Wednesday, May 8, 2013

Why is this disease taken so lightly!
 Since taking on this blog project and going through information on Lyme disease I now find it more serious and feel that so should my mom. The doctors spoke to my mom and explained the disease to her as if it would  be gone tomorrow after taking on the 30 day antibiotics. So I am more so hurt at reading the information that is being collected during this research. The IDSA is merely over looking this chronic disease, and making it out to be easily treated when that is not the case at all. Many people live with this disease throughout their whole lives.

The Chronic Lyme Disease Controversy
 "The IDSA developed two sets of Lyme treatment guidelines—the 2000 and the 2006 IDSA Guidelines.
 IDSA - The Infectious Disease Society of  America (IDSA) represents physicians, scientists and other health care professionals who specialize in infectious diseases. IDSA'S purpose is to improve the health of individuals, communities, and society by promoting excellence in patient care, education, research, public health, and prevention relating to infectious diseases."
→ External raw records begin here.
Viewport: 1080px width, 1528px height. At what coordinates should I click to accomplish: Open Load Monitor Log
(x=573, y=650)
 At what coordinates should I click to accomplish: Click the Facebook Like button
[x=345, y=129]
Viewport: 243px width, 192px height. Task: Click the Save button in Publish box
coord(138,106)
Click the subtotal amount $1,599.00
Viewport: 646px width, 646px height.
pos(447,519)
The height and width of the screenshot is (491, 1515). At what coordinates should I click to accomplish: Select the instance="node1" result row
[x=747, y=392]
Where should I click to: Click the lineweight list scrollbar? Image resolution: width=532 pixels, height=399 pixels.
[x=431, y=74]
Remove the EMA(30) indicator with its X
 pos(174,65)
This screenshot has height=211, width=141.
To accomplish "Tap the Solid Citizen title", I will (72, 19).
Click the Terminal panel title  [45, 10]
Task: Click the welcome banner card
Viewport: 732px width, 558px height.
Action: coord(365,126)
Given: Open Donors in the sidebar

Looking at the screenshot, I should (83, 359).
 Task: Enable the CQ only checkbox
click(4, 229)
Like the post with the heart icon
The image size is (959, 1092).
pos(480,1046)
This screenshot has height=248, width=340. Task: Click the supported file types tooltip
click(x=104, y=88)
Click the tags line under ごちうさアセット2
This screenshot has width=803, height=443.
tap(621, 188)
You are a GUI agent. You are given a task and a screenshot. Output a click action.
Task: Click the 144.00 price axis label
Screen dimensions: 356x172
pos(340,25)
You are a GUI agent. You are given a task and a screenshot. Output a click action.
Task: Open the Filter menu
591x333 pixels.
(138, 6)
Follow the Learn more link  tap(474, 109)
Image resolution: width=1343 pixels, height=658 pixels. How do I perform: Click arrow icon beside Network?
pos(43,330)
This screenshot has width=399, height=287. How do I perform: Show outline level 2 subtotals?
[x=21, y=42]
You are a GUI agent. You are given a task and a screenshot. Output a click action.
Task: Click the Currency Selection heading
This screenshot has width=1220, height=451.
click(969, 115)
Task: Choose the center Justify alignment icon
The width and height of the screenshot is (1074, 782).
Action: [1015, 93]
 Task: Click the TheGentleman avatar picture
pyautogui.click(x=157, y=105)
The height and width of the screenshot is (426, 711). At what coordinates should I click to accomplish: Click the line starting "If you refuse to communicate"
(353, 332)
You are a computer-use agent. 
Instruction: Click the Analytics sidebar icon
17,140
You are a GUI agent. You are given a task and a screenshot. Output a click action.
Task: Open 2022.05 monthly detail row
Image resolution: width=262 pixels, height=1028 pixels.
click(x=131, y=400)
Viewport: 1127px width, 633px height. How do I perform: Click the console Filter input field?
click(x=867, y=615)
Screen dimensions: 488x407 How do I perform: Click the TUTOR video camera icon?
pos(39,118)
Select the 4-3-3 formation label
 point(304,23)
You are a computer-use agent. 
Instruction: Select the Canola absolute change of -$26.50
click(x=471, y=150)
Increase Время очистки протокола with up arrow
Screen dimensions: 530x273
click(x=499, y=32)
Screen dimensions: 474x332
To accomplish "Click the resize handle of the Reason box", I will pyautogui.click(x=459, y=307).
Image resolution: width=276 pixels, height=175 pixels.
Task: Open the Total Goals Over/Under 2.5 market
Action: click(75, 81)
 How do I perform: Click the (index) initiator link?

“More than 19,000 scientific studies on tick-borne diseases that suggest chronic Lyme disease exists, doctors and researchers who follow the IDSA guidelines dismiss the notion that a Lyme infection can persist after a thirty-day dose of oral antibiotics and condemn the use of long-term antibiotics, claiming they are useless and potentially harmful. But the ILADS has a divergent view: persistent and recurring symptoms demonstrate a continuing and chronic infection, which does not always respond to the IDSA’s limited duration of two to four weeks of antibiotic treatment. And despite all of the evidence concerning chronic Lyme disease, the 2006 IDSA Guidelines actually dismiss chronic Lyme disease as nothing more than “the aches and pains of daily living.” The IDSA’s dismissal of the existence of chronic Lyme is problematic because the 2006 IDSA Guidelines have been “widely cited [by many doctors and insurance companies] for conclusions that chronic Lyme disease is nonexistent.”

Because many antibiotics do not effectively penetrate the blood-brain barrier, these antibiotics are not transported to the brain. Consequently, these patients must be treated with intravenous antibiotics because when the antibiotics are “delivered directly into the blood, they bypass the digestive system where some of the medication is lost.” And even though chronic Lyme sufferers often respond to intravenous antibiotic therapy, the 2006 IDSA Guidelines do not recommend intravenous antibiotic treatment for any Lyme patients.